Not: Bu yazının daha kısa bir versiyonu 22 Ekim 2006 tarihinde Aydınlık dergisinde yayımlanmıştır.

“2006 Nobel Edebiyat Ödülü, ”kentinin melankolik ruhunun izlerini sürerken kültürlerin birbirleriyle çatışması ve örülmesi için yeni simgeler bulan Orhan Pamuk’a verilmiştir.”
Bu sözler, Büyük Ortadoğu Projesi’nin medeniyetler ve kültürler arası diyalog tezlerinin kendisine yazın alanında bir temsilci bulduğunun tescili gibiydi.
O nedenle Orhan Pamuk’a verilen Nobel ödülü, ABD’nin BOP çerçevesinde 2005 yılında yeniden güçlendirme kararı aldığı “kültürel diplomasi” çalışmalarından bağımsız değerlendirilemez.

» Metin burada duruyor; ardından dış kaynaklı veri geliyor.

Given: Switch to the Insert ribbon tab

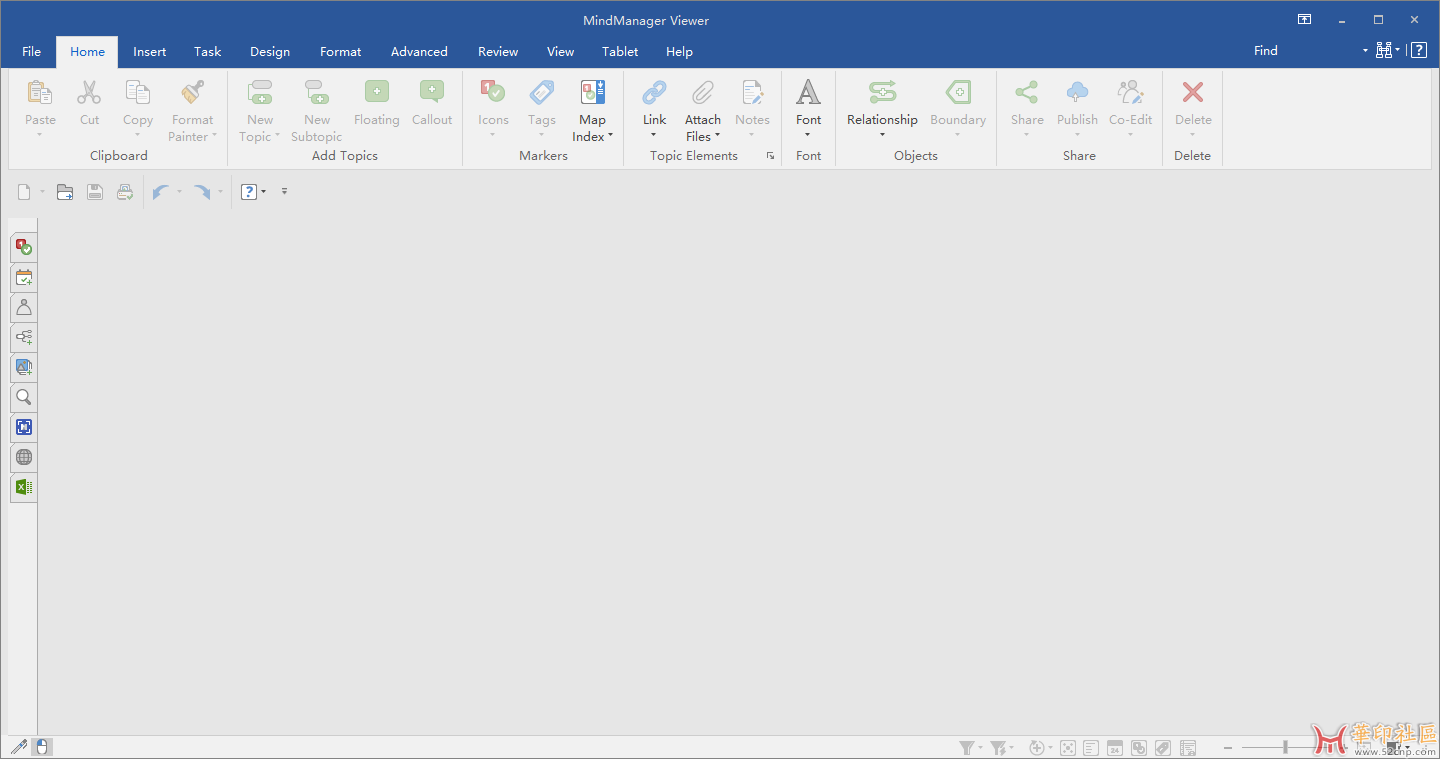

Pamuk’a Nobel Süreci Nasıl Gelişti?
ABD Dışişleri Bakanlığı, özellikle Ortadoğu’da yükselen Amerikan karşıtlığının da etkisiyle, Soğuk Savaş sırasında uyguladığı etkin kültürel diplomasi çalışmalarını canlandırma kararını 2005’te aldı. Bu kez amaç, özellikle Müslüman nüfusun yoğunlukta olduğu ülkelerin aydınlarını, yazarlarını “Amerikan değerleri”ni yaymak adına kazanmak olarak açıklanmıştı. Eylül 2005’te ABD Dışişleri Bakanlığı tarafından yayımlanan raporda ise, sürecin yol haritası ve izlenecek yöntemler saptandı.1 Amaç kültürel alanda “modeller” yaratmak ve ABD’nin BOP’u çerçevesinde ideolojik hegemonya faaliyetleri yürütülmesini sağlamak olarak ifade ediliyor; bunun için de kültürler arası, medeniyetler arası diyalogu çalışmalarının odağına alan yazarların kazanılmasının önemi vurgulanıyordu.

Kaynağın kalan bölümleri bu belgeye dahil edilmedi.